In an old sketch comedy bit, two bored airplane pilots get on the PA system and repeatedly assure passengers the plane’s wings aren’t on fire. Passengers grow more worried with each announcement. That’s kind of how it feels as city officials continually release new government data some people asked for while ignoring burning questions from others.

Mayor Jim Kenney in April released city worker salary data. His office credited its “commitment to making the data of city government open and easily accessible.” “Ooh. Aah,” fawned the open government crowd.

Stuff like salary data is great for journalists like me when we’re looking for some faceless public official to baste or to write another amateur league budget analysis. And Opendataphilly.org’s got a simple and handsome interface for viewing real estate and crime data: vital stuff for someone looking to make a sensible housing investment in the least “dangerous,” fastest “changing” neighborhood.

The site’s also got maps of farmers’ markets and the city’s tree inventory. But it’s useless to someone looking for a Section 8 landlord that doesn’t abuse and/or extort tenants, for example. It’s useless to someone getting a hard time from a police officer.


You can check if your landlord’s been to court with tenants in the past at the City of Philadelphia’s Municipal Court and Philadelphia County’s Common Pleas Court here and here.


 

What about results from racial bias exams people take when they apply for jobs with the Philly Police Department? Concerned residents asked about those records at a Police Advisory Commission meeting this month. They also asked about information regarding abusive or otherwise corrupt officers.

Last year, a judge forced the City of Chicago to release over 56,000 civilian complaints lodged against Chicago police. As a result, the public, journalists and defense attorneys now have a fairly comprehensive database of problem officers at their disposal.  

22nd District Map 2

Stop and frisk data released in an ongoing ACLU lawsuit.

Police records are an open government highmark. But unlike Los Angeles, Boston and New York, Philly won’t even release basic stuff like its checkbook: a list of itemized, individual expenditures. The Philadelphia City Solicitor’s Office has informally argued with Spirit News that such a release would compromise government contractors’ private information.

My point isn’t that Jim “Constitutional Police Stop” Kenney’s administration would never put this kind of stuff online. I’d be thrilled if they made this article irrelevant by doing so. My point is that the bureaucracy in place encourages the release of certain information that helps certain people. And it discourages the release of other kinds of information, namely the touchy stuff.

In Philly, the Mayor’s Office itself directly hosts and funds the open government show.
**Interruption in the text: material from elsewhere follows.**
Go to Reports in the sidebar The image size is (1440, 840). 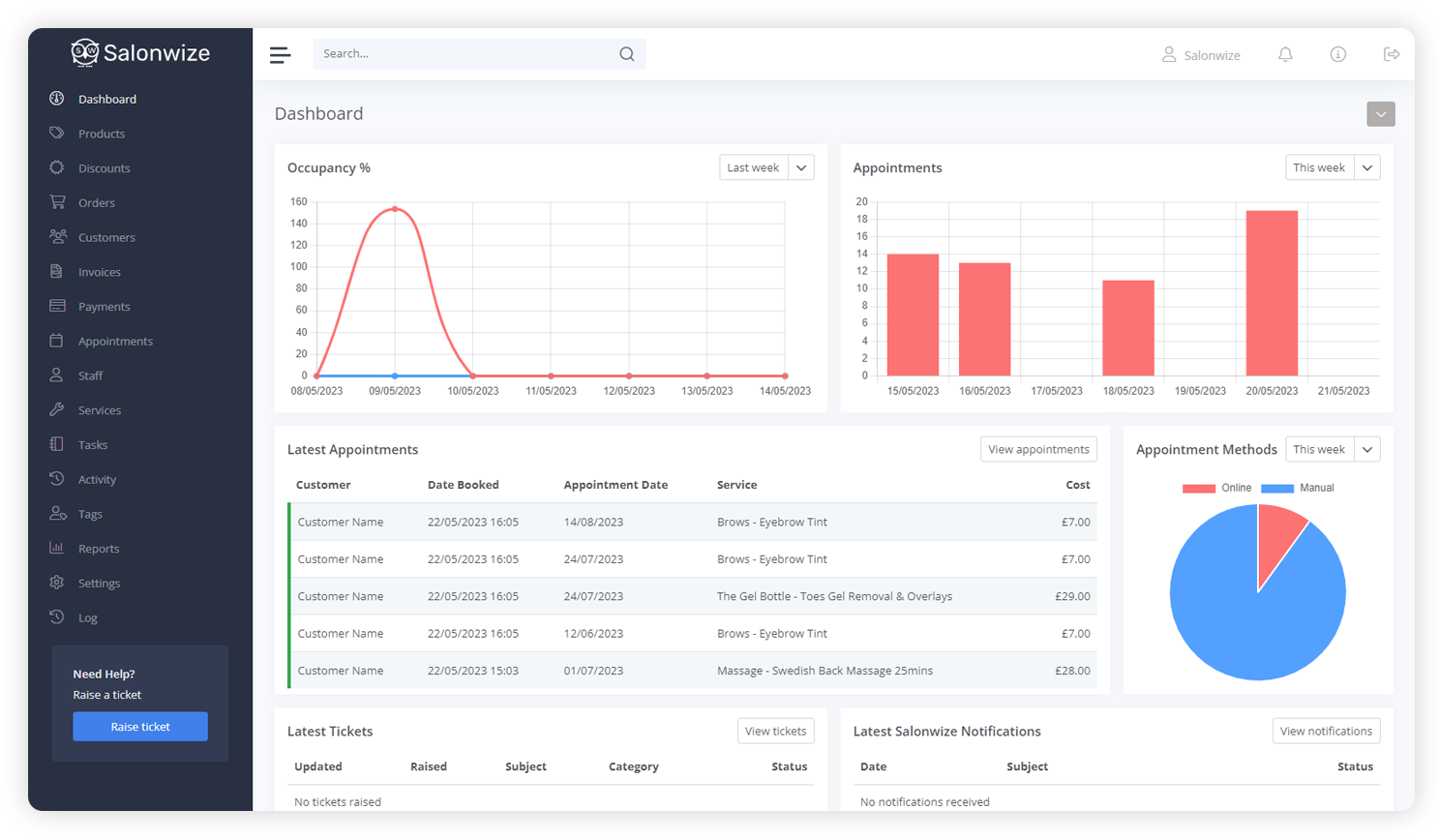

A firm called Azavea, which designed and mostly runs Opendataphilly.org, also cashes close to a million dollars in government checks a year: almost half the $2.18 million in net sales they reported during that time, according to Dun & Bradstreet.

Former Mayor Michael Nutter created the City’s open government positions with a 2012 executive order. Now imagine that a future mayor takes offense to a data release that catches them from the chin up. She could kill the whole thing with another unilateral pen-stroke.

This isn’t standard. Open government-related work in LA, Boston and NYC falls to controllers’ offices. As elected officials usually head those offices, they tend to enjoy at least some autonomy from the mayor. And city law legitimates the controller’s office, not mayoral orders. This makes those offices harder to squash.

Former Philly Chief Data Officer Mark Headd reflected on his stint at the job in a 2014 blog post shortly after he quit. “Don’t hang any pictures in your office,” he advised.

[D]on’t get comfortable. Recognize that your time in public service is temporary… The contents of the cabinets and desk drawers are those that the previous occupant left behind. There are no decorations, few items with sentimental value, nothing to suggest permanence.

Kenney moved some chairs around within Philly’s open government organ this year. But the changes don’t break the power line from the Mayor’s Office. Until that happens, I’m keeping a tight confetti budget for what people in those positions and their private sector friends accomplish.